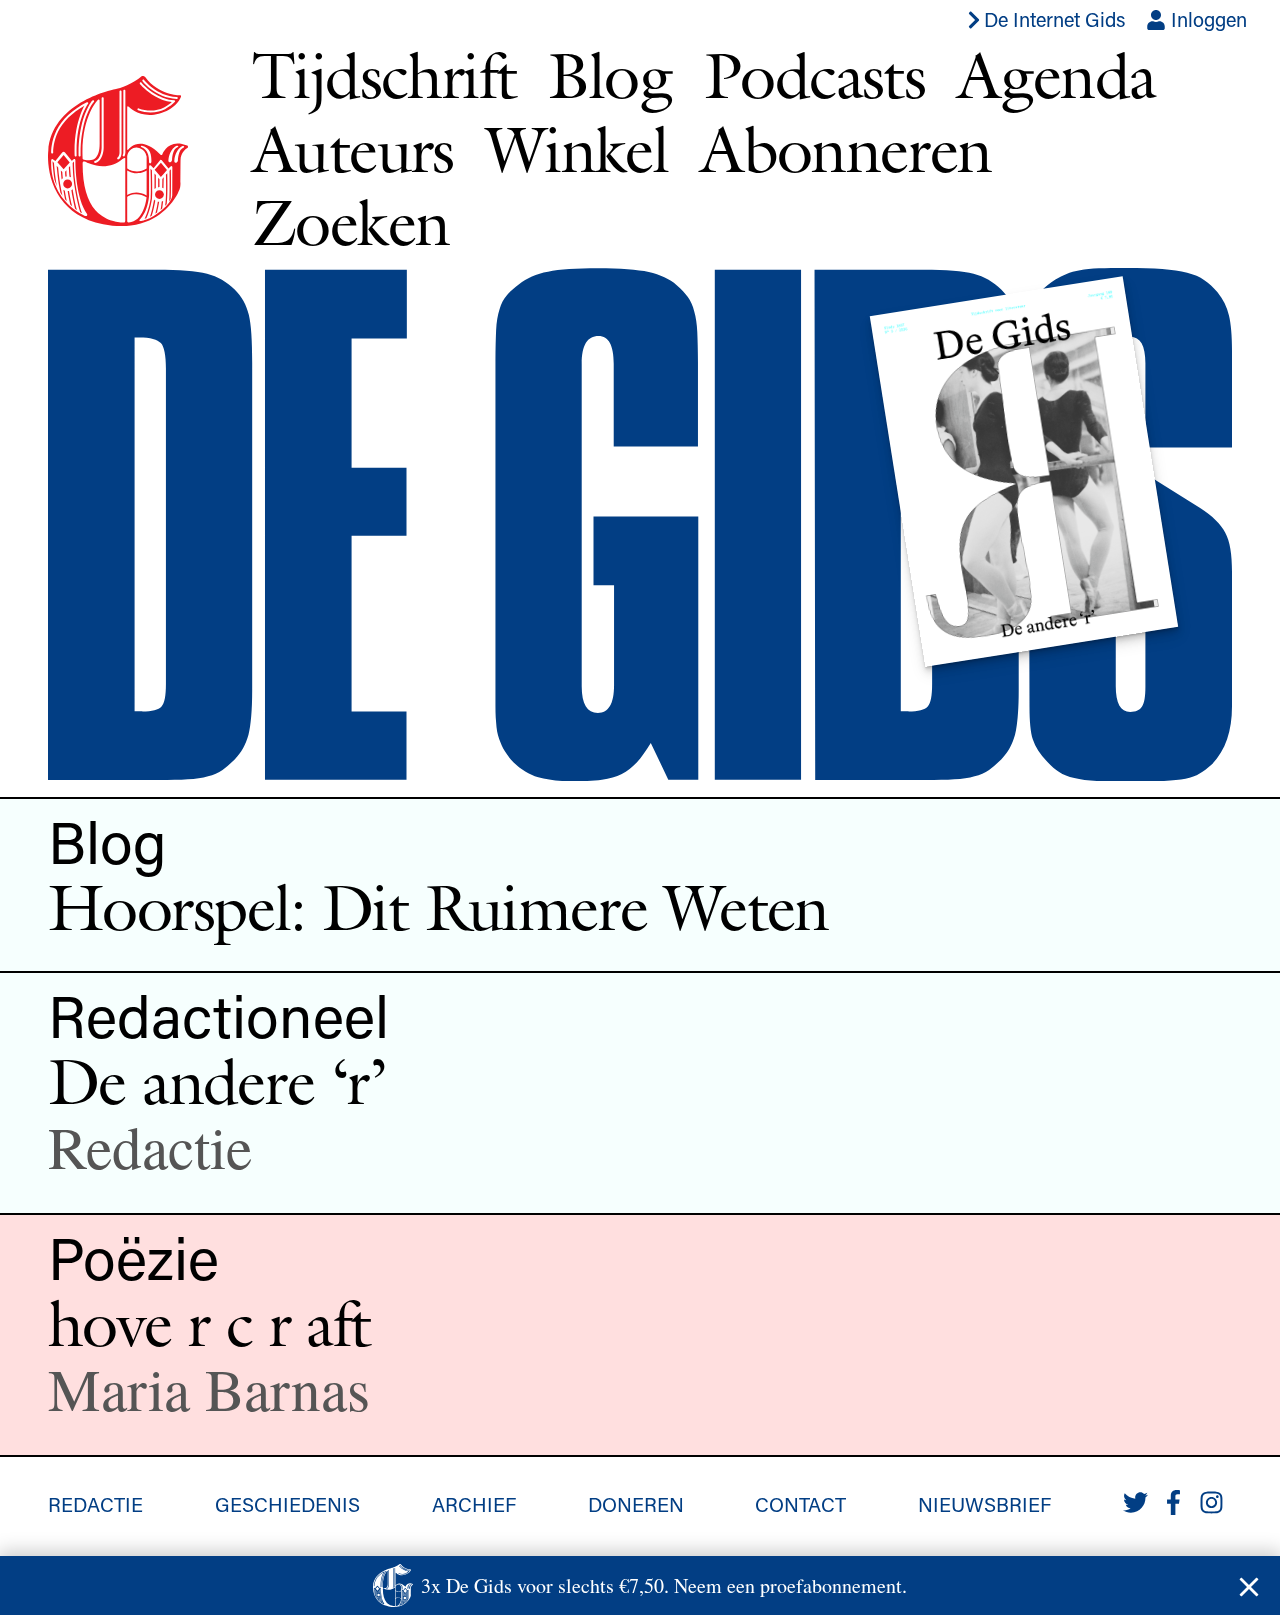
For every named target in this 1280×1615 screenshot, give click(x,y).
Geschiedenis (287, 1504)
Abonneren (846, 149)
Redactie (95, 1504)
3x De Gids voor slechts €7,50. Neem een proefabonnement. (664, 1585)
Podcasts (814, 75)
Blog (610, 75)
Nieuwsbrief (984, 1504)
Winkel (577, 149)
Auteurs (353, 149)
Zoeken (350, 222)
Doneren (636, 1504)
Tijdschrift (384, 75)
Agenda (1056, 75)
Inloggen (1206, 19)
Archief (474, 1504)
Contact (800, 1504)
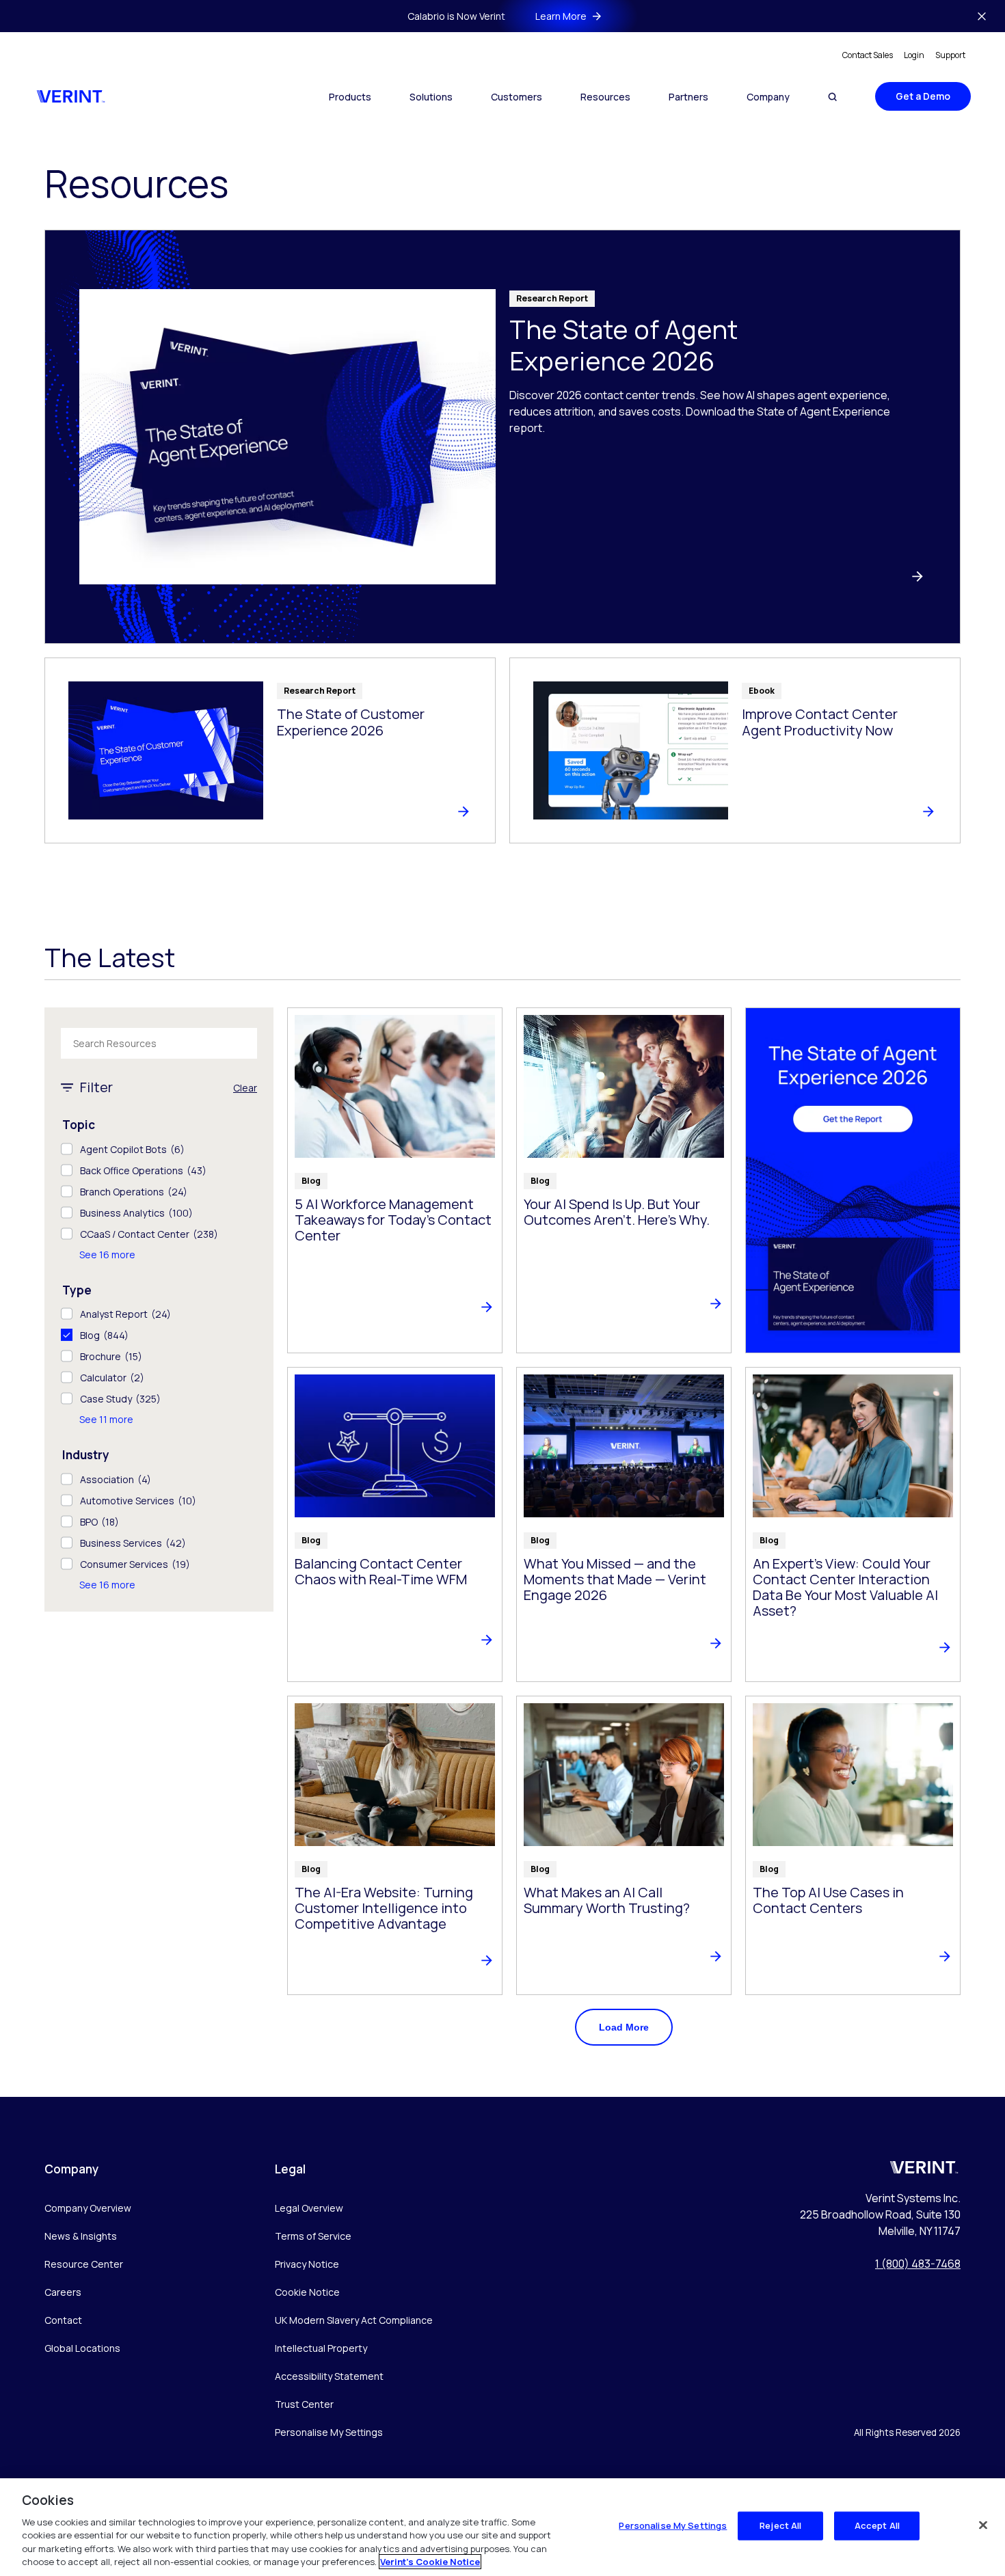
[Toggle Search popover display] (832, 96)
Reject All (780, 2525)
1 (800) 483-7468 (918, 2263)
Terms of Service (313, 2235)
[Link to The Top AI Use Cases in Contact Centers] (853, 1845)
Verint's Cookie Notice (430, 2561)
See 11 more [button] (106, 1419)
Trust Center (304, 2404)
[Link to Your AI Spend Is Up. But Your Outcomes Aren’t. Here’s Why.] (624, 1180)
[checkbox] (159, 1149)
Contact (63, 2320)
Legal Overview (309, 2207)
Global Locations (82, 2348)
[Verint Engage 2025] (853, 1180)
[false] (983, 2525)
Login (914, 55)
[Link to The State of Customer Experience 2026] (270, 750)
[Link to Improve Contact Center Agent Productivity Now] (735, 750)
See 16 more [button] (107, 1254)
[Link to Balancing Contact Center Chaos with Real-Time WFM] (395, 1524)
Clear (245, 1087)
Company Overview (87, 2207)
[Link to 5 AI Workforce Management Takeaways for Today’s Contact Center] (395, 1180)
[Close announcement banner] (981, 16)
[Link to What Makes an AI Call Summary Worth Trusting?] (624, 1845)
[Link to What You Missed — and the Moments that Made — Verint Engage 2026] (624, 1524)
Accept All (877, 2525)
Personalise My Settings (329, 2433)
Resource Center (83, 2264)
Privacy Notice (307, 2264)
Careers (62, 2292)
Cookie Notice (307, 2292)
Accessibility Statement (329, 2376)
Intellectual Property (321, 2348)
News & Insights (80, 2235)
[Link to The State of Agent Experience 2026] (502, 436)
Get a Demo (923, 96)
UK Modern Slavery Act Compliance (354, 2320)
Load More (624, 2027)
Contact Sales (867, 55)
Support (950, 55)
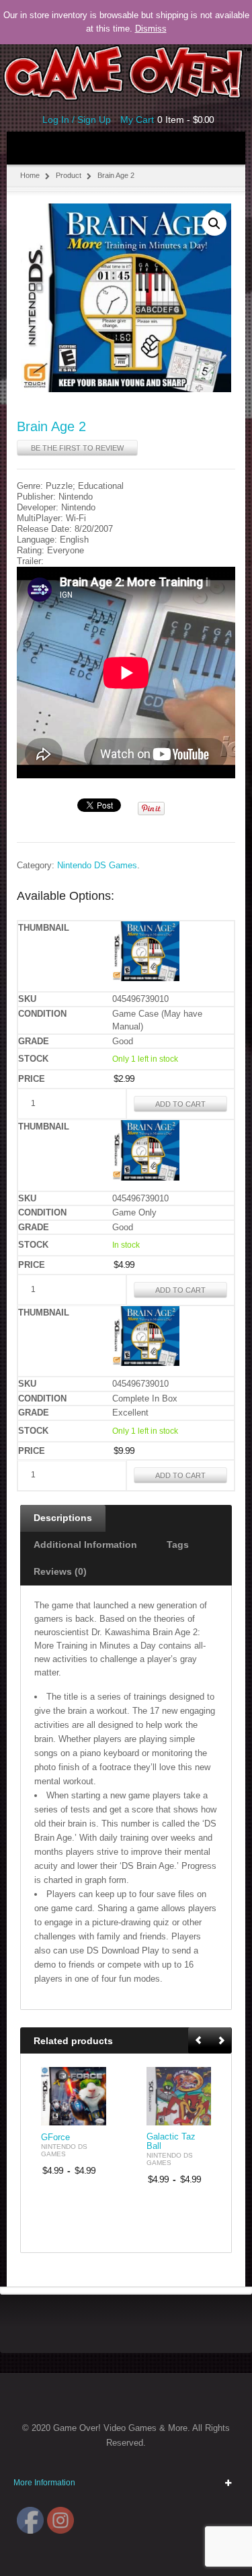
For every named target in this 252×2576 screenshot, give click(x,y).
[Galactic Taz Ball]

+++

#### What you are asked to do
Only one part of the listing is wanted: the lines from the one containing "Abonneren (846, 149)" through the one containing "Terms of Service (313, 2235)", both included. Please transcribe it exactly, leaving out the pictures.

#### Finished exercise
Abonneren (846, 149)
Redactie (95, 1504)
3x De Gids voor slechts €7,50. Neem een proefabonnement. (664, 1585)
Podcasts (814, 75)
Blog (610, 75)
Nieuwsbrief (984, 1504)
Winkel (577, 149)
Auteurs (353, 149)
Zoeken (350, 222)
Doneren (636, 1504)
Tijdschrift (384, 75)
Agenda (1056, 75)
Inloggen (1206, 19)
Archief (474, 1504)
Contact (800, 1504)
[Toggle Search popover display] (832, 96)
Reject All (780, 2525)
1 (800) 483-7468 (918, 2263)
Terms of Service (313, 2235)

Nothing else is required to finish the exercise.